(Saved entries)
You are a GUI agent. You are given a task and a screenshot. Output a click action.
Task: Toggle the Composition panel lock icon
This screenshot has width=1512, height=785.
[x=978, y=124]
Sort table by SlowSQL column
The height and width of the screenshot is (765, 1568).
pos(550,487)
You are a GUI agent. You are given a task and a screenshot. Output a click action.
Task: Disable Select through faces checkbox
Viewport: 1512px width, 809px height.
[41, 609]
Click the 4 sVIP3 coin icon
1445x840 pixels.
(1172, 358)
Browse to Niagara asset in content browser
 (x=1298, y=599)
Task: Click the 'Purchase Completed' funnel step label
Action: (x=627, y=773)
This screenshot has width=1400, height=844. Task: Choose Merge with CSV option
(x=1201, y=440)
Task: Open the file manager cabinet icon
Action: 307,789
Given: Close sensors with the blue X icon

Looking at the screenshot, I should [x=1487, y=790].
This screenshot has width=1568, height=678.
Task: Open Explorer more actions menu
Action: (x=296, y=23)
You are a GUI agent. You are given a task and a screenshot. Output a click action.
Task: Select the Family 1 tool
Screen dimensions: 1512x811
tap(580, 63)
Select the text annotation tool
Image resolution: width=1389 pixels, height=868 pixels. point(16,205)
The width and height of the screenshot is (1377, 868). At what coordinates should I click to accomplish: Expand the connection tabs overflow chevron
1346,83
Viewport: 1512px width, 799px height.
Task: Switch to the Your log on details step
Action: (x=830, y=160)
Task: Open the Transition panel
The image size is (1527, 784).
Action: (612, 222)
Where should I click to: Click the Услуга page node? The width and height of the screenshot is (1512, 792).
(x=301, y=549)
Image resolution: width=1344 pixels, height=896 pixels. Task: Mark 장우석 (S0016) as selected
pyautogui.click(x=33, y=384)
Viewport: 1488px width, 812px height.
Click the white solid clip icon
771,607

◆ **TASK STATEMENT**
Write out every record exactly as it appears above.

◆ **ANSWER TO THE PROBLEM**
You are a GUI agent. You are given a task and a screenshot. Output a click action.
Task: Toggle the Composition panel lock icon
This screenshot has width=1512, height=785.
[x=978, y=124]
Sort table by SlowSQL column
The height and width of the screenshot is (765, 1568).
pos(550,487)
You are a GUI agent. You are given a task and a screenshot. Output a click action.
Task: Disable Select through faces checkbox
Viewport: 1512px width, 809px height.
[41, 609]
Click the 4 sVIP3 coin icon
1445x840 pixels.
(1172, 358)
Browse to Niagara asset in content browser
 (x=1298, y=599)
Task: Click the 'Purchase Completed' funnel step label
Action: (x=627, y=773)
This screenshot has width=1400, height=844. Task: Choose Merge with CSV option
(x=1201, y=440)
Task: Open the file manager cabinet icon
Action: 307,789
Given: Close sensors with the blue X icon

Looking at the screenshot, I should [x=1487, y=790].
This screenshot has width=1568, height=678.
Task: Open Explorer more actions menu
Action: (x=296, y=23)
You are a GUI agent. You are given a task and a screenshot. Output a click action.
Task: Select the Family 1 tool
Screen dimensions: 1512x811
tap(580, 63)
Select the text annotation tool
Image resolution: width=1389 pixels, height=868 pixels. point(16,205)
The width and height of the screenshot is (1377, 868). At what coordinates should I click to accomplish: Expand the connection tabs overflow chevron
1346,83
Viewport: 1512px width, 799px height.
Task: Switch to the Your log on details step
Action: (x=830, y=160)
Task: Open the Transition panel
The image size is (1527, 784).
Action: (612, 222)
Where should I click to: Click the Услуга page node? The width and height of the screenshot is (1512, 792).
(x=301, y=549)
Image resolution: width=1344 pixels, height=896 pixels. Task: Mark 장우석 (S0016) as selected
pyautogui.click(x=33, y=384)
Viewport: 1488px width, 812px height.
Click the white solid clip icon
771,607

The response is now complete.